Immer noch skeptisch, dass so etwas im besten Deutschland aller Zeiten Realität werden könnte? Dem kann abgeholfen werden. Beispiel gefällig? In den goldenen Zeiten war Ebay zwar kein rechts- aber doch ein weitgehend kontrollfreier Raum. Geld wurde mal eben so überwiesen und wurde mitunter sogar im Briefumschlag verschickt. Ach, war das schön, aus den USA in den 1990ern per Post Dollarnoten zu erhalten … Aber zurück zum Thema: Da kaufte und verkaufte man nach Herzenslust und tat das in durchaus mit Gewinnerzielungsabsicht und in gewerblichen Dimensionen, ohne ein Gewerbe anzumelden oder gar irgendwelche Steuern abzuführen (Ich würde so kriminelle Dinge natürlich nie tun.). Vor einigen Jahren endeten diese paradiesischen Zustände, die Finanzbehörden lesen seitdem automatisiert mit, wer in welchen Größenordnungen handelt und achten darauf, dass die Kasse klingelt. Da ist es nur eine Frage der Zeit, bis auch gar zu eifrige Flaschensammler an die Reihe kommen.
Noch mal zurück zum Trog und den Schweinen: Die digitalen Pfandbons bieten den Mitgliedern der Suidae-Familie (aka Echte Schweine) neben der finanziellen Trüffelsuche noch einen weiteren Mehrwert.
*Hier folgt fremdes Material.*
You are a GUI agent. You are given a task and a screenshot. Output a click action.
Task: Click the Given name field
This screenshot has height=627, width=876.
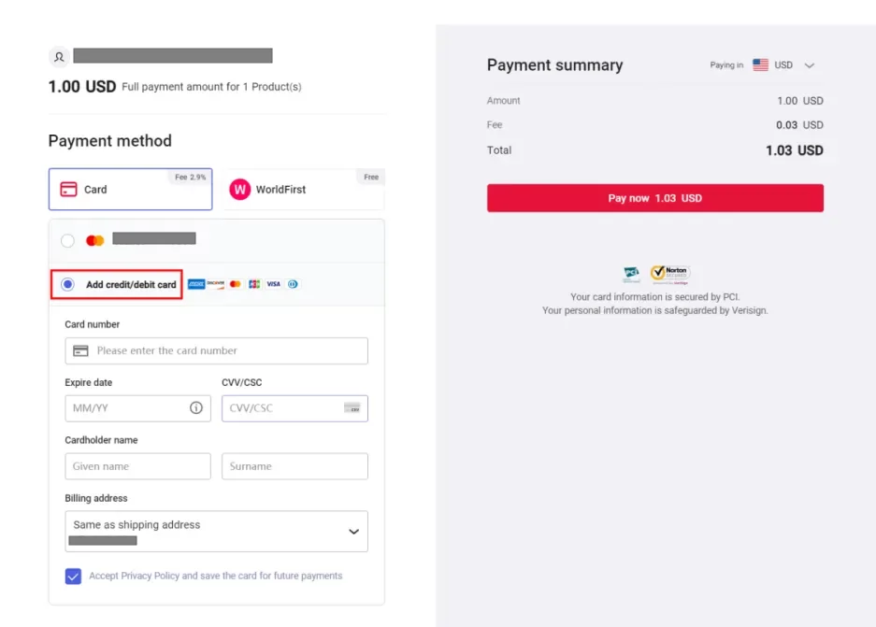coord(137,466)
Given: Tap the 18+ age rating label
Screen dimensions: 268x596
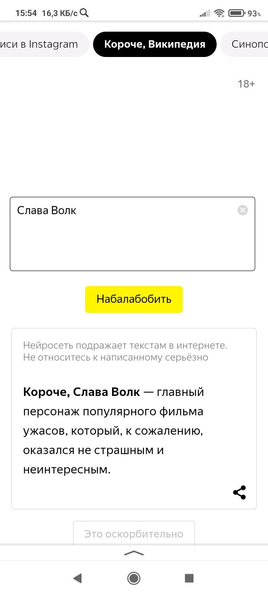Looking at the screenshot, I should tap(246, 84).
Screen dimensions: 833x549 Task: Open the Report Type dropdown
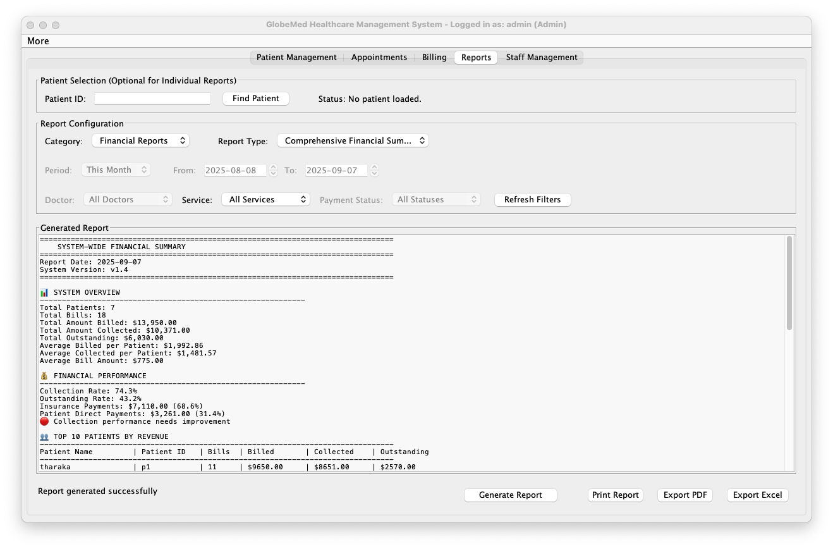tap(353, 141)

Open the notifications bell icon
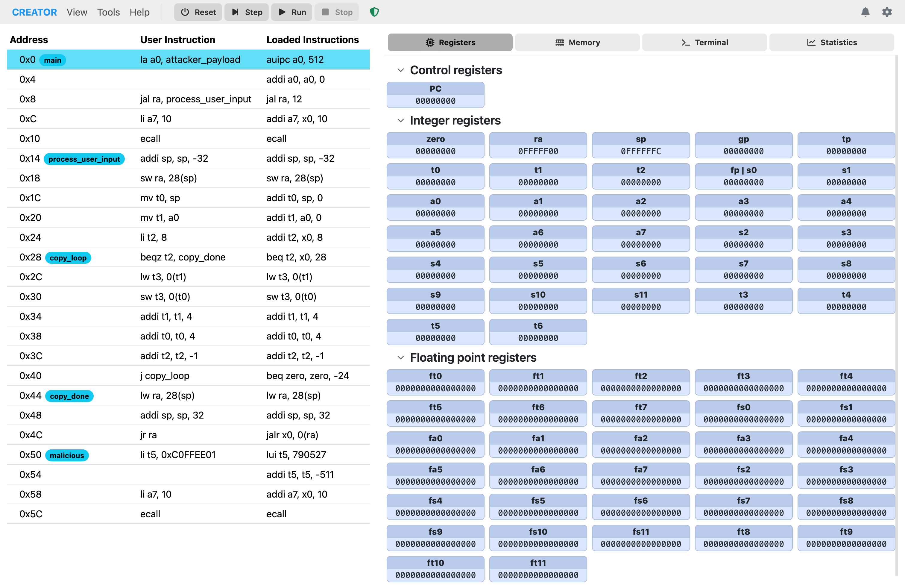(x=865, y=12)
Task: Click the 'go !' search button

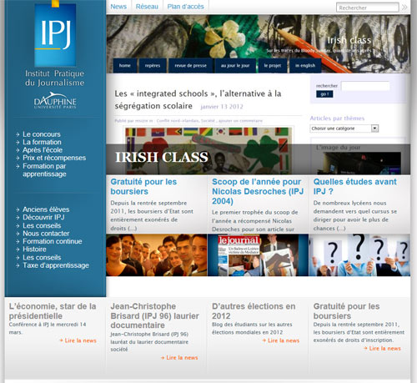Action: tap(324, 94)
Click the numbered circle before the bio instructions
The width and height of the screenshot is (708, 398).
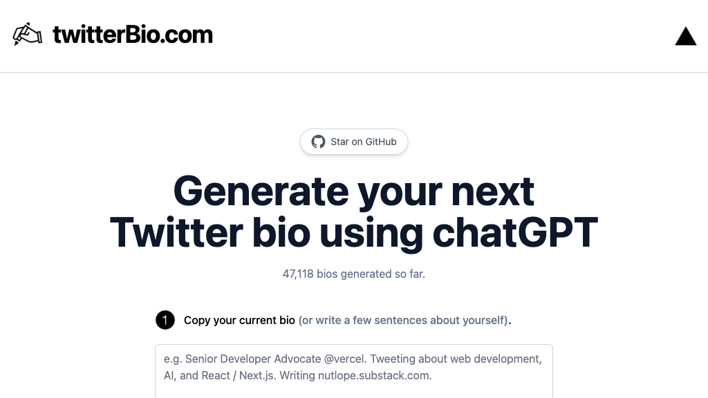(165, 320)
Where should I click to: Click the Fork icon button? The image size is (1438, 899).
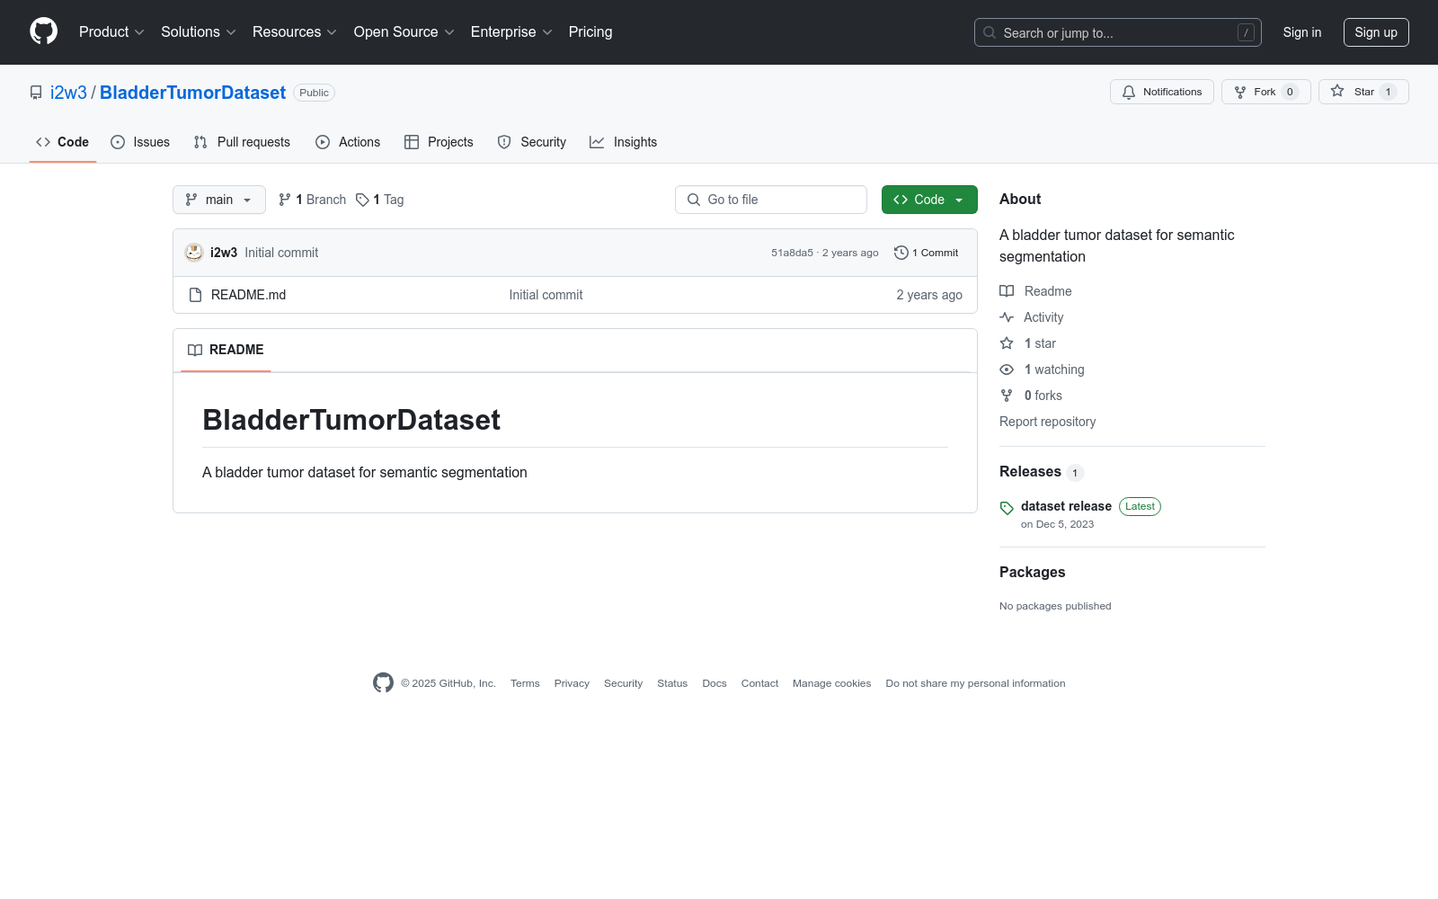[1240, 92]
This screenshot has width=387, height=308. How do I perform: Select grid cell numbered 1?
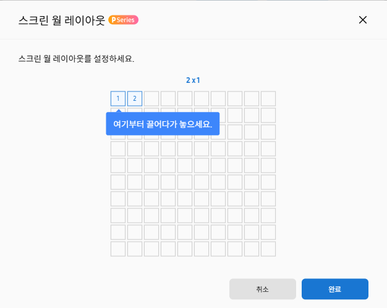click(x=118, y=98)
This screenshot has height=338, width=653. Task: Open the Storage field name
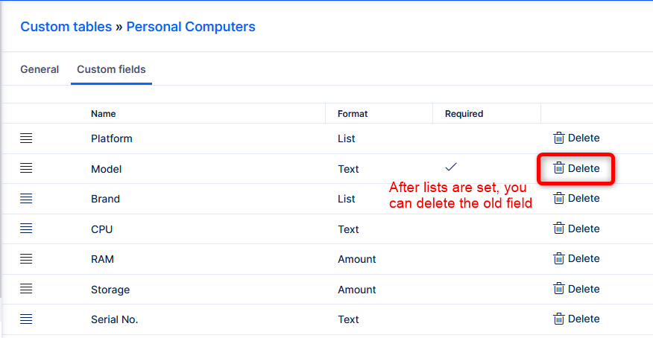tap(110, 290)
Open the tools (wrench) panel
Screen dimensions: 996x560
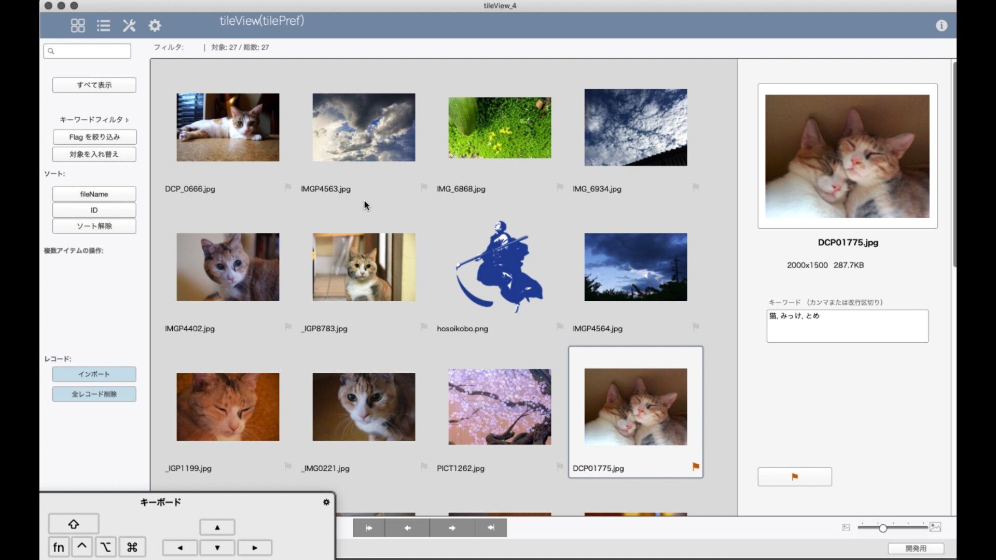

Wer sie nutzt, fügt seiner ohnehin meist deutlich sichtbaren Datenspur freiwillig weitere Fußabdrücke hinzu. Schließlich wird ja nicht nur der am Automaten erlöste Betrag erfasst, sondern auch Ort und Zeit der Leergutrückgabe. Und der nächsten, und übernächsten … Der feuchte Traum aller Schlapphüte wird Realität. Klar, ich weiß: Wer nichts zu verbergen hat, muss keine Angst davor haben, ein hochpräzises Bewegungsprofil zu erzeugen. Schließlich ist Deutschland ein Rechtsstaat und niemand käme auf die Idee, einen haltlos denunzierten Michael Ballweg neun Monate lang in Untersuchungshaft zu sperren … Angenehme Träume noch! -ad
P.S.: Der Fairness halber sei ein wesentlicher Vorteil des digitalen Pfandbons nicht verschwiegen: Da kein Kunde seinen Bon mehr liegenlassen oder verlieren kann, läuft keine unterbezahlte Verkäuferin mehr Gefahr, einen solchen zu finden, aufzuheben, einzulesen und ihren Job zu verlieren.